**WORK INSTRUCTIONS:**
With the pictures omitted, please transcribe exactly the lines beginning at the one that contains "Open the Internet & TV menu" and ending with the last line of the records below.
BEGIN PROVIDED DATA
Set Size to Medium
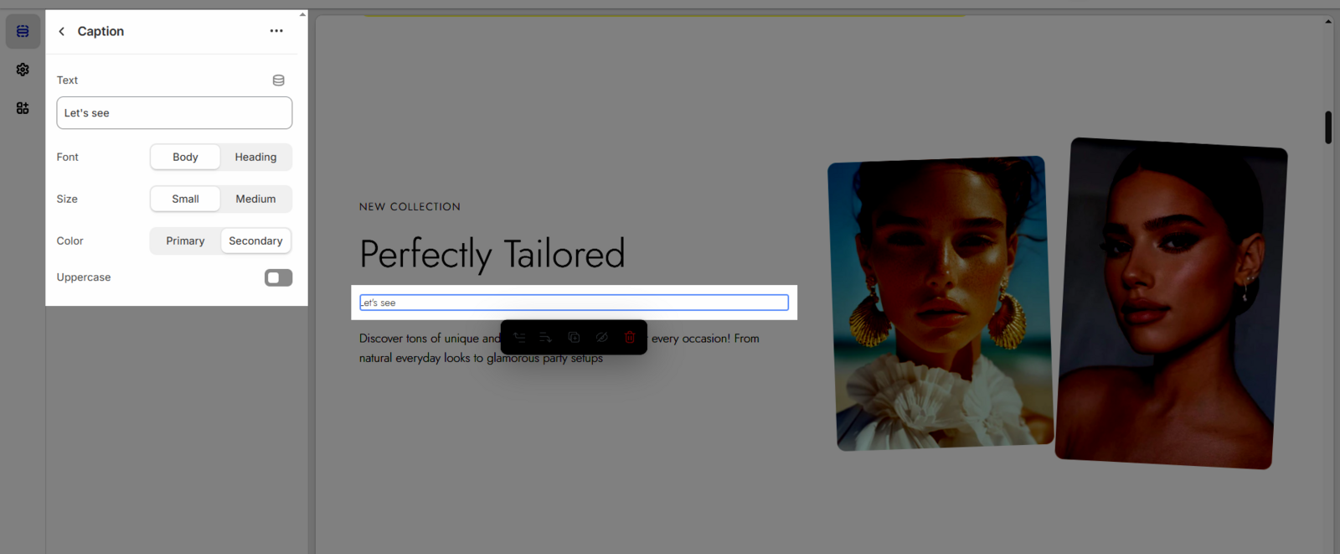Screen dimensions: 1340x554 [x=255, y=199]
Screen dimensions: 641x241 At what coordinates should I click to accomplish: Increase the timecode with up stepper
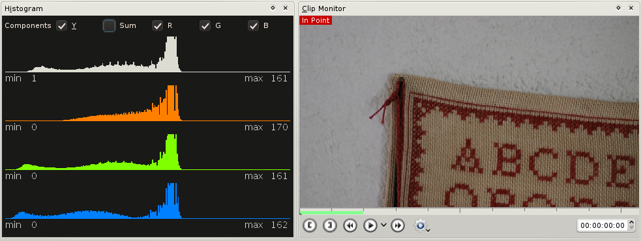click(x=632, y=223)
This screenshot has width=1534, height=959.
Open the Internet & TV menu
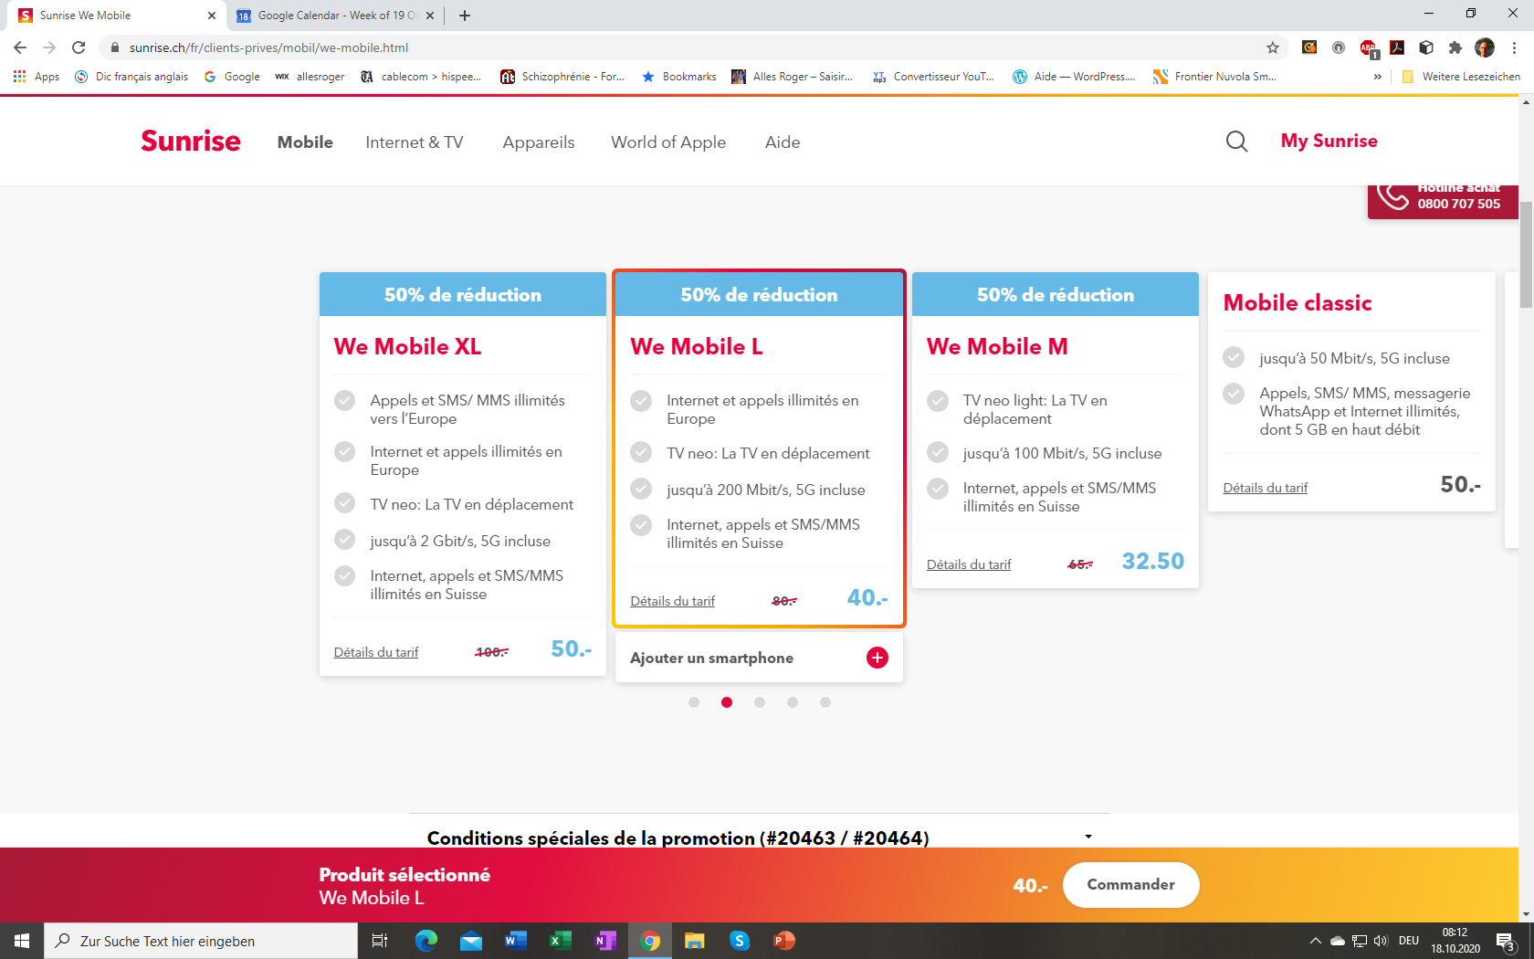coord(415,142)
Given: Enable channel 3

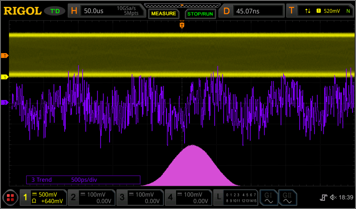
END PROVIDED DATA
**RESULT OF THIS EXERCISE:**
Open the Internet & TV menu
coord(415,142)
Given: Enable channel 3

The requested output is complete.